▶ _Work to be completed_: Retype the rows exactly as they are, from the line with "Go to next step with 下一步" to the line with "pyautogui.click(x=363, y=383)", both included.
** BEGIN **
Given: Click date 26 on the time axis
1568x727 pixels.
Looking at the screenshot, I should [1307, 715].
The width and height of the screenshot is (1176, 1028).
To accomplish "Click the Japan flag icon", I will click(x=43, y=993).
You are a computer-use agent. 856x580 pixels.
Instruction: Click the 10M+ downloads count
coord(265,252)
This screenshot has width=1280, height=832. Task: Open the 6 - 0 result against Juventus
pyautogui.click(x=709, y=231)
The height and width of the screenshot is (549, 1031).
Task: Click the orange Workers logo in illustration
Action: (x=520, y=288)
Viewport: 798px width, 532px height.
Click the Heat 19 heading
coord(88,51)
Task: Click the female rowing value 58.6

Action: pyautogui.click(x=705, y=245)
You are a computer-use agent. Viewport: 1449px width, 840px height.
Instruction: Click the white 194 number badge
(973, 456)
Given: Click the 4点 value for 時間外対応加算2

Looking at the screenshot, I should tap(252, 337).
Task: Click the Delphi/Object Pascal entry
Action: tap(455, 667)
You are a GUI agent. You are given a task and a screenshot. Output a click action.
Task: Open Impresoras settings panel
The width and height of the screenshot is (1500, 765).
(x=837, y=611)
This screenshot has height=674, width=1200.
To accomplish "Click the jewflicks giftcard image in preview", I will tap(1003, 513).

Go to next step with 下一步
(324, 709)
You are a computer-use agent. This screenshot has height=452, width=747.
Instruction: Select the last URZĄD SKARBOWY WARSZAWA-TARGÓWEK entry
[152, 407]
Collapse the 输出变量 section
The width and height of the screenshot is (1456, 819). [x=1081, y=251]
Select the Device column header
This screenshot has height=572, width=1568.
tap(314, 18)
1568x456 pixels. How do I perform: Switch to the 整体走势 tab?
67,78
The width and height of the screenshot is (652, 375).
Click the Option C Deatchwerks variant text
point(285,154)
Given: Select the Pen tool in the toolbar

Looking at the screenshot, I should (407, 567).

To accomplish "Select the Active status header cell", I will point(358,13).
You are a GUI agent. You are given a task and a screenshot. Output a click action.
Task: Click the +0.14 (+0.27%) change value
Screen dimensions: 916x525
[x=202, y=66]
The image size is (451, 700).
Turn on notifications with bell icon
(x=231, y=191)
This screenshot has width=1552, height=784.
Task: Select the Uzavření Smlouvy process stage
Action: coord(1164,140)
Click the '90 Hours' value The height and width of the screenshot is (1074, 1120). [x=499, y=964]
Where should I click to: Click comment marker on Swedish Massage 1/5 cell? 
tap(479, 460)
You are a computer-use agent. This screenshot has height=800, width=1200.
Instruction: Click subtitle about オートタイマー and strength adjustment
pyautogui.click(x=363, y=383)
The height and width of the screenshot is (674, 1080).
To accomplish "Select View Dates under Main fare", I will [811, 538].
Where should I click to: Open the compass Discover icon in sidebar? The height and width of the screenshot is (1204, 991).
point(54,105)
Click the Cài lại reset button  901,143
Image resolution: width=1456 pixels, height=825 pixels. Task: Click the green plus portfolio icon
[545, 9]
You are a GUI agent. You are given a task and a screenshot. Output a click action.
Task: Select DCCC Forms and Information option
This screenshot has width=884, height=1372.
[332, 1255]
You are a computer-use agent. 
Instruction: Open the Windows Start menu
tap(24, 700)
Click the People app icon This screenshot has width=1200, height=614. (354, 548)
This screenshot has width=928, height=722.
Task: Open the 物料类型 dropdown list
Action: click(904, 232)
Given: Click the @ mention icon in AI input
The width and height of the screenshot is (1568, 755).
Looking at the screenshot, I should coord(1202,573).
** END **
▶ _Solution_:
Go to next step with 下一步
(324, 709)
You are a computer-use agent. This screenshot has height=452, width=747.
Instruction: Select the last URZĄD SKARBOWY WARSZAWA-TARGÓWEK entry
[152, 407]
Collapse the 输出变量 section
The width and height of the screenshot is (1456, 819). [x=1081, y=251]
Select the Device column header
This screenshot has height=572, width=1568.
tap(314, 18)
1568x456 pixels. How do I perform: Switch to the 整体走势 tab?
67,78
The width and height of the screenshot is (652, 375).
Click the Option C Deatchwerks variant text
point(285,154)
Given: Select the Pen tool in the toolbar

Looking at the screenshot, I should (407, 567).

To accomplish "Select the Active status header cell", I will point(358,13).
You are a GUI agent. You are given a task and a screenshot. Output a click action.
Task: Click the +0.14 (+0.27%) change value
Screen dimensions: 916x525
[x=202, y=66]
The image size is (451, 700).
Turn on notifications with bell icon
(x=231, y=191)
This screenshot has width=1552, height=784.
Task: Select the Uzavření Smlouvy process stage
Action: coord(1164,140)
Click the '90 Hours' value The height and width of the screenshot is (1074, 1120). [x=499, y=964]
Where should I click to: Click comment marker on Swedish Massage 1/5 cell? 
tap(479, 460)
You are a computer-use agent. This screenshot has height=800, width=1200.
Instruction: Click subtitle about オートタイマー and strength adjustment
pyautogui.click(x=363, y=383)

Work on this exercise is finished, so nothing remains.